Computers and Pattern Recognition in Technical Analysis

Analysts began recognizing chart patterns in the days when prices were plotted daily by hand. Aside from trend lines, patterns were the beginning of technical analysis, and for this reason, many nontechnicians mistakenly believe that patterns are all that technicians study. Floor traders and market makers still plot intraday charts of prices for their use in trading short periods, but the computer has changed technical analysis considerably. On a computer screen, charts of minute-to-minute, even tick-to-tick prices can now be displayed, and from them, various patterns can be recognized. This has led to impersonal contact with prices, different from the days when each bar was plotted individually and the “feel” for price action was more easily learned. In addition, the time horizon for traders off the floor has become shorter.

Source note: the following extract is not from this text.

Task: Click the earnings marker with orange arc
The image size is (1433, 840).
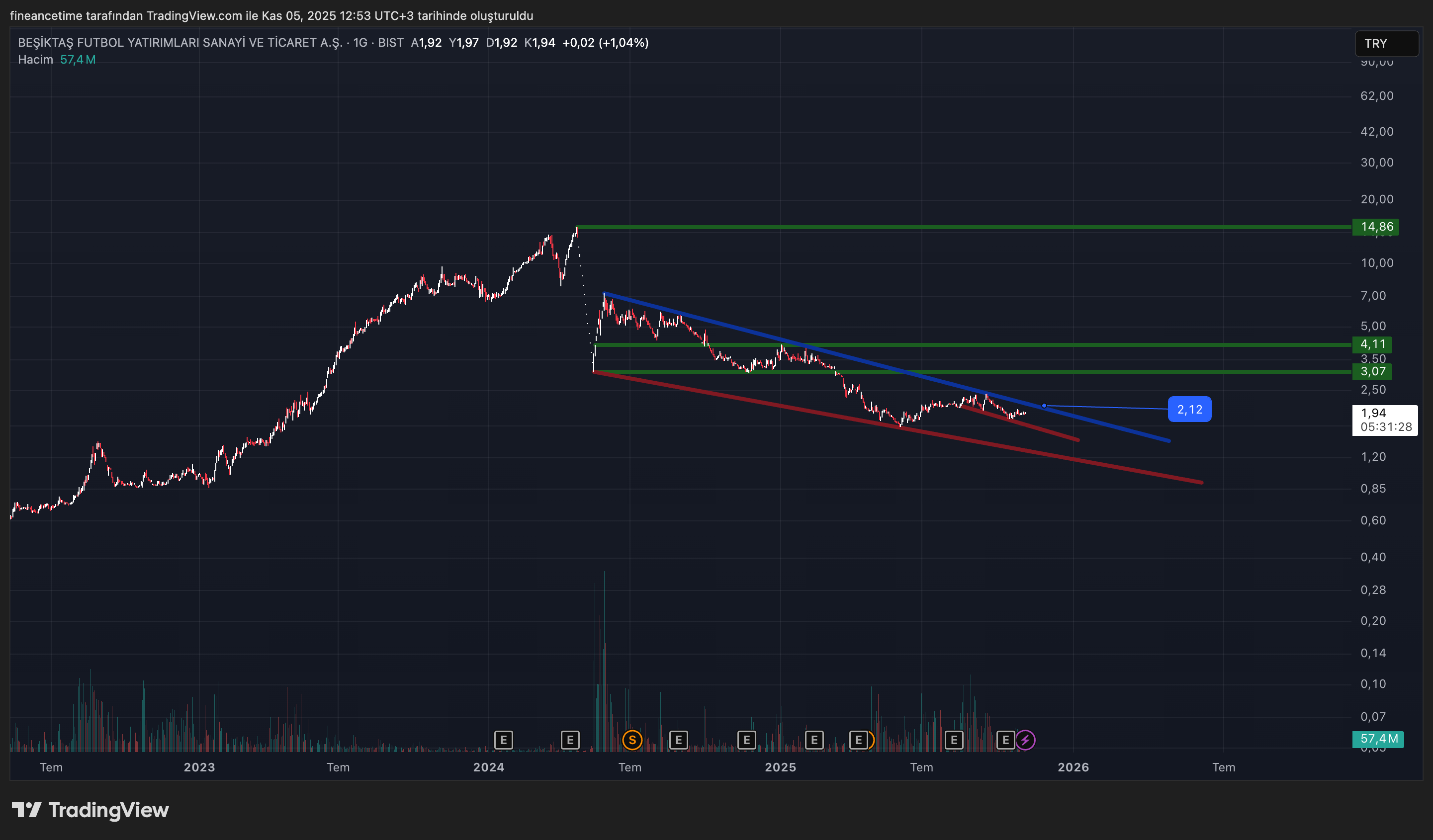Action: [x=859, y=740]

The ability to see almost instantly a change in price behavior combined with lower commission costs and less slippage, all due to the introduction of computers, has led traders to speculate on shorter-term trends and patterns.

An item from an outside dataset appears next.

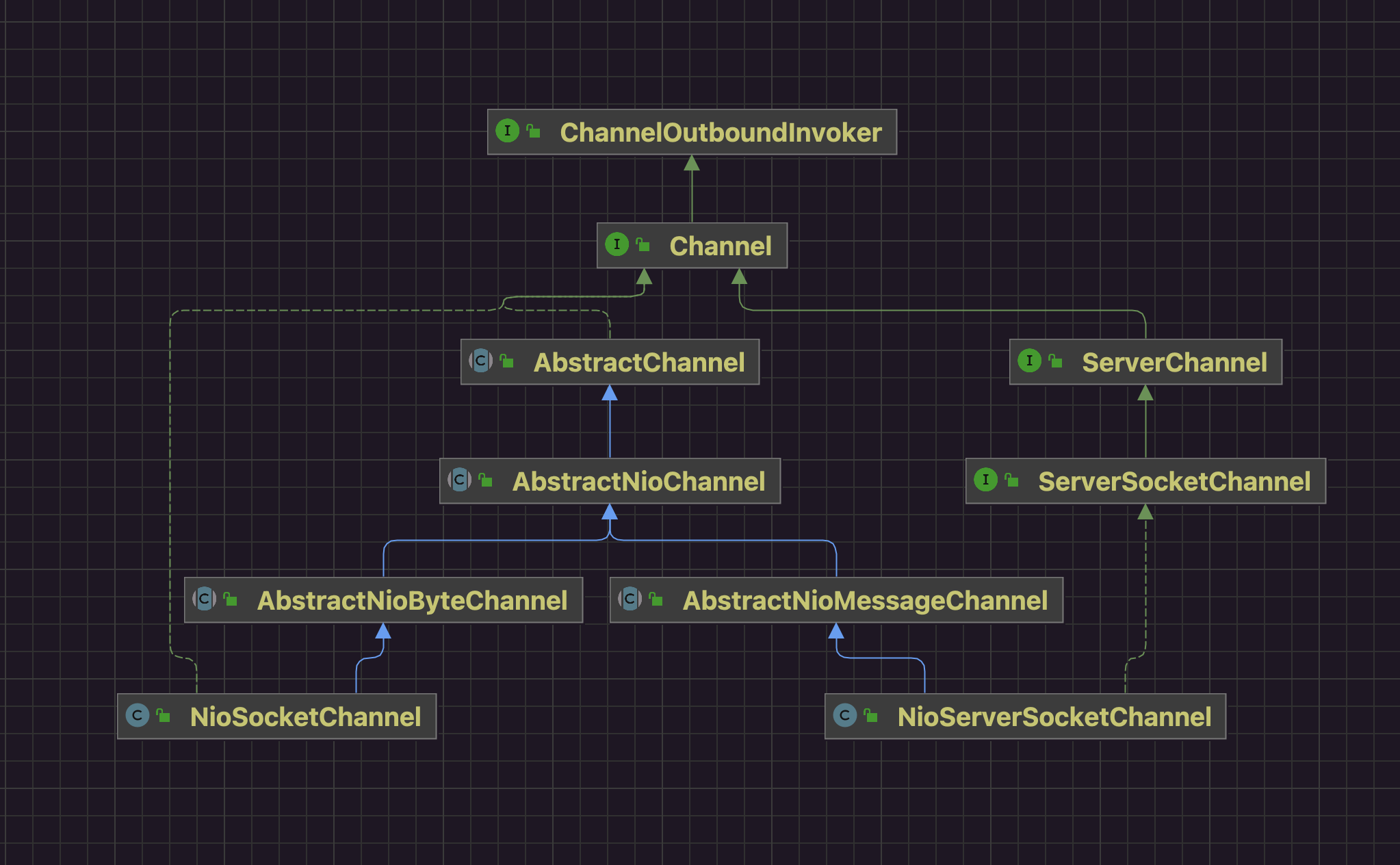Select the ChannelOutboundInvoker node label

The computer did not make the study of patterns any easier, however. Patterns change and adjust to new markets. Some of the old patterns do not seem to work very well anymore, and others have taken their place. Patterns are also subjectively determined, and in many cases they are perhaps invalid. Tests are being made currently on their validity—a difficult enterprise because patterns are more visually based than mathematically based. They are peculiar to humans in that, like recognizing a friend’s face out of a collage of faces, a particular chart pattern must be recognized out of a series of patterns in prices. Like quantifying your friend’s face, quantifying a chart pattern is not easily accomplished. Only through practice, many mistakes, and many correct interpretations that go wrong is the technical analyst consistently able to recognize patterns. This is how the art of technical analysis developed before the computer, and although the computer is now taking over both in plotting and in analyzing, the chart patterns still exist and are used by many practitioners. Recent authors of books on technical chart methods will attest to the longevity of certain patterns and their fractal nature. The analysis of price patterns remains, although less emphasis is placed on it.

The analyst using a computer is able to compute more quickly various ratios, averages, spreads, and so on. Computer usage also has the advantage of giving the technician the ability to test these new calculations as well as the old ones for accuracy and statistical significance. The old-time technical analyst had to rely on many years of experience to determine the reliability of formations and indicators and often, for example, stayed up late at night with a hand-crank adding machine calculating indicators and oscillators. As we know from studies of behavior, anecdotal experience can be deceiving, but with the advent of the computer, we can now objectively study many oscillators, averages, and other methods that before were impractical to study. The computer has “cleaned” up a lot of the folklore about patterns and trends and eliminated those that have little or no validity. It has made technical analysis more of a science than an art. Remarkably, although understandable from the previous discussion of human behavior, many of these old inaccurate methods are still used.